(Items from a data source)

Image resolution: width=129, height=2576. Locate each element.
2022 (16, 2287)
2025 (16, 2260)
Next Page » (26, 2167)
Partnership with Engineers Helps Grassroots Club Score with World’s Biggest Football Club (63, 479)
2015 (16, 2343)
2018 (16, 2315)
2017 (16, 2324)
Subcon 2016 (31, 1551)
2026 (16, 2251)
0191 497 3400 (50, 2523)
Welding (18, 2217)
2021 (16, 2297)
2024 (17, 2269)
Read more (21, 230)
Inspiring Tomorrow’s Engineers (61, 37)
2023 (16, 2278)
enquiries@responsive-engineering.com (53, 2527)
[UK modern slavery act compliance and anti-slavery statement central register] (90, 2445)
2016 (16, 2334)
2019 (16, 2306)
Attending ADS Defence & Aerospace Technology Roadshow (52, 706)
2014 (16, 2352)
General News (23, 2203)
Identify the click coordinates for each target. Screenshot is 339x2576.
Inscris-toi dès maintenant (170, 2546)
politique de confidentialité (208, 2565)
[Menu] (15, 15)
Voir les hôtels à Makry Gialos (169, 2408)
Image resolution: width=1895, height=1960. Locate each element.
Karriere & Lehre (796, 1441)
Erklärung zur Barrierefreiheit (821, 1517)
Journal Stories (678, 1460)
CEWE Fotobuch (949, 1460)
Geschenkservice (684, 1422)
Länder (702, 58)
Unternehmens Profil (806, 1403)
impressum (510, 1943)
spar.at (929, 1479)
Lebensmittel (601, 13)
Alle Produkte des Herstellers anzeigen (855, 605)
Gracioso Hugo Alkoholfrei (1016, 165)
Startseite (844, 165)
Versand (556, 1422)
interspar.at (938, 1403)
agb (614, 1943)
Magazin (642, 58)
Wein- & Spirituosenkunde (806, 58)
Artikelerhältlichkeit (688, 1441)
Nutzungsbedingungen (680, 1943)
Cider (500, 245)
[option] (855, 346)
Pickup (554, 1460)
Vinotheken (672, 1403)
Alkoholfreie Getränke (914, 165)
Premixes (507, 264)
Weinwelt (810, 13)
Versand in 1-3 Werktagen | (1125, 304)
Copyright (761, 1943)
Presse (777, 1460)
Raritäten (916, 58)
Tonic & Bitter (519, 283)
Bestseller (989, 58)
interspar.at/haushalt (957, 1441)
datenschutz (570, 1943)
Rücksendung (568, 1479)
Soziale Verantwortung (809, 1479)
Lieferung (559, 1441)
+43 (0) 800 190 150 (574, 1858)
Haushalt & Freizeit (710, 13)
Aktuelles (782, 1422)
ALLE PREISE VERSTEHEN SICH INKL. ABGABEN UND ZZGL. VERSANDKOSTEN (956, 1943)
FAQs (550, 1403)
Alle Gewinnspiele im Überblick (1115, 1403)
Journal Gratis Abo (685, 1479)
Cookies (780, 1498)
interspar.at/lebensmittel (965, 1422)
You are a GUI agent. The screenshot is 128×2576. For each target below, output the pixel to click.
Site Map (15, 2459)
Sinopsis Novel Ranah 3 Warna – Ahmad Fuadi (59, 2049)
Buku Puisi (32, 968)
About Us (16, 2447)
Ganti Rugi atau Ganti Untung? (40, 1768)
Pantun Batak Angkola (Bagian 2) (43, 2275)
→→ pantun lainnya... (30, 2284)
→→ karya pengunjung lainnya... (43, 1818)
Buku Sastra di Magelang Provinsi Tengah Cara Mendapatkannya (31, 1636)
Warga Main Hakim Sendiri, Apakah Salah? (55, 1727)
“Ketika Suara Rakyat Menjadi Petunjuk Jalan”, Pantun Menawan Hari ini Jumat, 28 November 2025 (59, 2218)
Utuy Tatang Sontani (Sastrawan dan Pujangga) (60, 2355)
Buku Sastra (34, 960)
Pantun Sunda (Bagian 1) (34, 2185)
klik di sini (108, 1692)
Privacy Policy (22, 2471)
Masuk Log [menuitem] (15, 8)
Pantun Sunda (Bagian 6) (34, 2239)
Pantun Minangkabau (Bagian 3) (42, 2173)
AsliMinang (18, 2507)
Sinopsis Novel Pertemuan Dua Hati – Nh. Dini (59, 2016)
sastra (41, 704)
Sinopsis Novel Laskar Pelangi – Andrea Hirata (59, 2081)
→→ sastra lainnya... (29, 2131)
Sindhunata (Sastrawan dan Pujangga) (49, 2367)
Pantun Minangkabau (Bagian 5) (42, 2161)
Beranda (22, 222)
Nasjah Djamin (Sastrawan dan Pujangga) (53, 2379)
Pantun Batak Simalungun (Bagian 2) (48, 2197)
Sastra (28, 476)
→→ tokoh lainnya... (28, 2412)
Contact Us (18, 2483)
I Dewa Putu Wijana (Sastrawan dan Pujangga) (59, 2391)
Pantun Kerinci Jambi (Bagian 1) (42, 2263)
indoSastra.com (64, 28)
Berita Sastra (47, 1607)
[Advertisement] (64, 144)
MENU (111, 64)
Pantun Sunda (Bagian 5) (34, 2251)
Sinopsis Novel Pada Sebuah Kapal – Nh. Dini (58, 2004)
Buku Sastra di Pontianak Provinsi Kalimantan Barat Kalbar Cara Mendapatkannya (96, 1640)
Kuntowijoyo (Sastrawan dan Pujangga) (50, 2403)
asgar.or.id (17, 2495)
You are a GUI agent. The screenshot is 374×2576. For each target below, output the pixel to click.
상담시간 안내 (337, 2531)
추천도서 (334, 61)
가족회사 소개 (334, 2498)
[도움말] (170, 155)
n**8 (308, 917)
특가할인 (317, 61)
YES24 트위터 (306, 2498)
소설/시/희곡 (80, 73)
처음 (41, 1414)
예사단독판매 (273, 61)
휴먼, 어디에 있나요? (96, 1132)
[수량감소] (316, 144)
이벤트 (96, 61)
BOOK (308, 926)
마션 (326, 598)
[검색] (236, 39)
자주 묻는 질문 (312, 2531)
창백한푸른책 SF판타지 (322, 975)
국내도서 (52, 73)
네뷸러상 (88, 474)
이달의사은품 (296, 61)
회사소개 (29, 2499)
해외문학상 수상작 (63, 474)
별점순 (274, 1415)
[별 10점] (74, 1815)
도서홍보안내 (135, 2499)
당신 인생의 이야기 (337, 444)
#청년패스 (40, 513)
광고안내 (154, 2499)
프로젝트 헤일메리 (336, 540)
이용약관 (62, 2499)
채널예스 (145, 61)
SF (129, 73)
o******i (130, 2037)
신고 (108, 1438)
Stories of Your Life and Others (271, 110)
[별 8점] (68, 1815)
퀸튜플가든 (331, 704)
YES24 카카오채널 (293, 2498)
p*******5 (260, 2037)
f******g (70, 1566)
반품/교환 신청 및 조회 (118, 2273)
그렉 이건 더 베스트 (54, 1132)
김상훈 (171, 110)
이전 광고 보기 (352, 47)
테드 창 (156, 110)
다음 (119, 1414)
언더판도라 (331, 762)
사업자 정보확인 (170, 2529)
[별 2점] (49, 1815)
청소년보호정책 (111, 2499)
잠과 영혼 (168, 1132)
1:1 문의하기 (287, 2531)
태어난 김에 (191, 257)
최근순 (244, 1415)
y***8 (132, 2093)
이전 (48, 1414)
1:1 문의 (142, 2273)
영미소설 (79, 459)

* _WORK INSTRUCTION_
Send back an exact copy of only the lines from the line with "Soziale Verantwortung (809, 1479)" up to and including the line with "About Us (16, 2447)" in the data above.

* _RESPONSE_
Soziale Verantwortung (809, 1479)
Lieferung (559, 1441)
+43 (0) 800 190 150 (574, 1858)
Haushalt & Freizeit (710, 13)
Aktuelles (782, 1422)
ALLE PREISE VERSTEHEN SICH INKL. ABGABEN UND ZZGL. VERSANDKOSTEN (956, 1943)
FAQs (550, 1403)
Alle Gewinnspiele im Überblick (1115, 1403)
Journal Gratis Abo (685, 1479)
Cookies (780, 1498)
interspar.at/lebensmittel (965, 1422)
You are a GUI agent. The screenshot is 128×2576. For each target below, output the pixel to click.
Site Map (15, 2459)
Sinopsis Novel Ranah 3 Warna – Ahmad Fuadi (59, 2049)
Buku Puisi (32, 968)
About Us (16, 2447)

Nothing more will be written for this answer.